> [Objective]: In the email about QEMU's seccomp sandbox below, how many shared libraries does QEMU link to on the writer's system?

> [Selected passage]:
Date: Thu, 16 Feb 2017 10:37:31 +0100
User-agent: Mozilla/5.0 (X11; Linux x86_64; rv:45.0) Gecko/20100101 Thunderbird/45.7.0

On 16.02.2017 10:32, Daniel P. Berrange wrote:
> On Thu, Feb 16, 2017 at 09:38:59AM +0100, Thomas Huth wrote:
>> On 15.02.2017 19:27, Daniel P. Berrange wrote:
>>> The current impl of seccomp in QEMU is intentionally allowing a huge range
>>> of system calls to be executed. The goal was that running '-sandbox on'
>>> should never break any feature of QEMU, so naturally any syscall that can
>>> executed on any codepath QEMU takes must be allowed.
>>> This is good for usability because users don't need to understand the 
>>> technical
>>> details of the sandbox technology, they merely say "on" and it "just works".
>>> Conversely though, this is bad for security because QEMU has to allow a huge
>>> range of system calls to be used due to its broad functionality.
>>> During initial discussions for seccomp back in 2012 it was suggested, there
>>> might be alternate policies developed for QEMU which deny some features, but
>>> improve security overall. To best of my knowledge, this has never been 
>>> discussed
>>> again since then.
>>> In addition, since initially merging, there has been a steady stream of 
>>> patches
>>> to whitelist further syscalls that were missing. Some of these were missing 
>>> due
>>> to newly added functionality in QEMU since the original seccomp impl, while
>>> others have been missing since day 1. It is reasonable to expect that there 
>>> are
>>> still many syscalls missing in the whitelist. In just a couple of minutes of
>>> comparing the whitelist vs global syscall list it was possible to identify 
>>> two
>>> further missing syscalls. The '-netdev bridge,br=virbr0' network backend 
>>> fails
>>> because setuid is blocked, preventing execution of the qemu-bridge-helper
>>> program. If built against glibc < 2.9, or running on kernel < 2.6.27 it will
>>> fail to call eventfd() because we only permit eventfd2() syscall, not the
>>> older eventfd() syscall used on older Linux. Some ifup scripts used with the
>>> -netdev arg may also break due to lack of chmod, flock, getxattr 
>>> permissions.
>>> This risk of missing syscalls is why -sandbox defaults to off, and we've 
>>> never
>>> considered defaulting it to on.
>>> The fundamental problem is that building a whitelist of syscalls used by 
>>> QEMU
>>> emulators is an intractable problem. QEMU on my system links to 183 
>>> different
>>> shared libraries and there is no way in the world that anyone can figure out
>>> which code paths QEMU triggers in these libraries and thus identify which
>>> syscalls will be genuinely needed.
>>> Thus a whitelist based approach for QEMU is doomed to always be missing some
>>> syscalls, resulting in uneccessary abrts of QEMU when it tickles some edge
>>> case. If you are lucky the abort() happens at startup so you see it quickly
>>> and can address it. If you are unlucky the abort() happens after your VM has
>>> been running for days/week/months and you loose data.

> [Information shown]:

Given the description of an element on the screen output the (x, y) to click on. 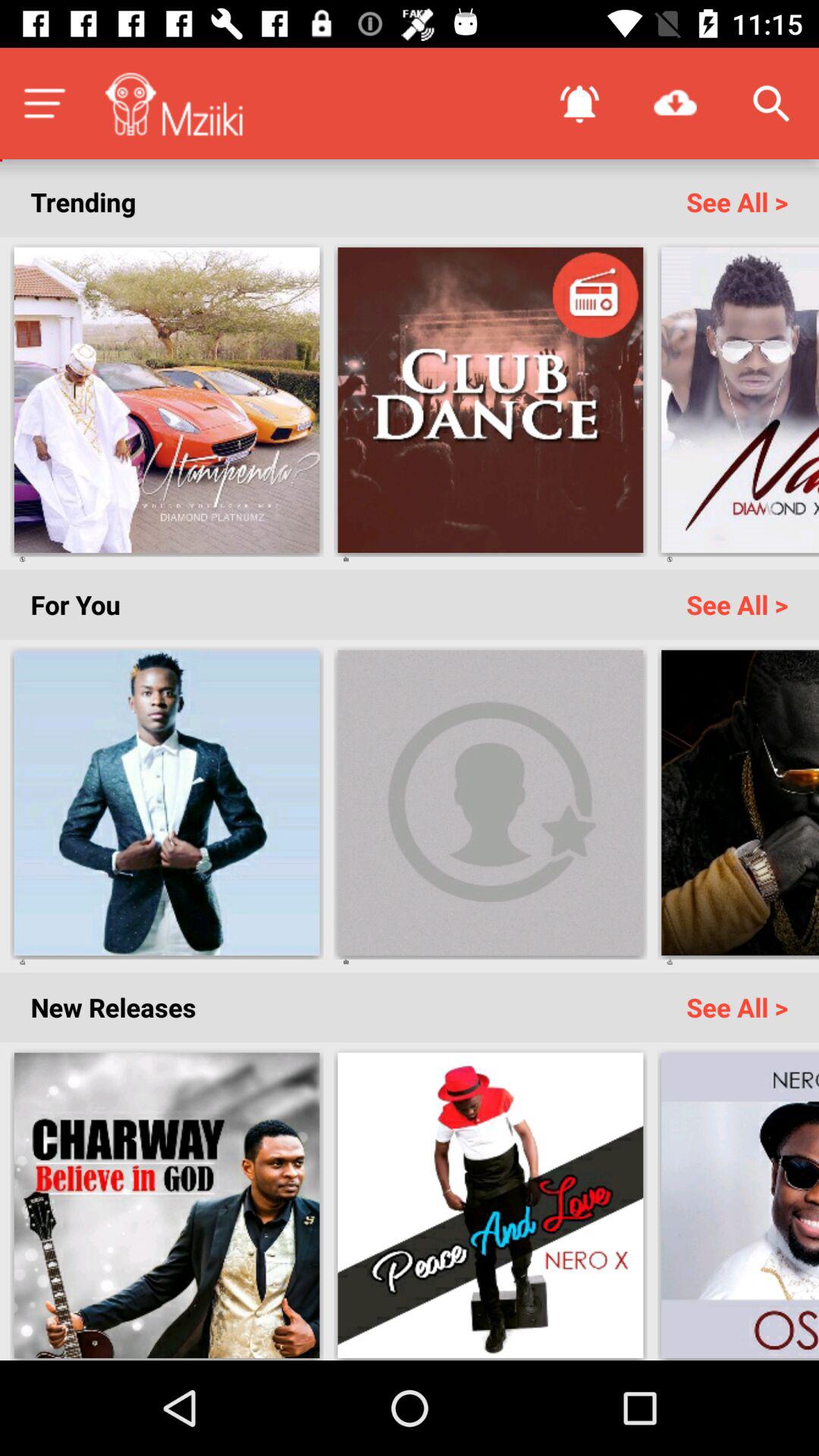
select the icon above the see all > icon (771, 103)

> [Expected answer]: 183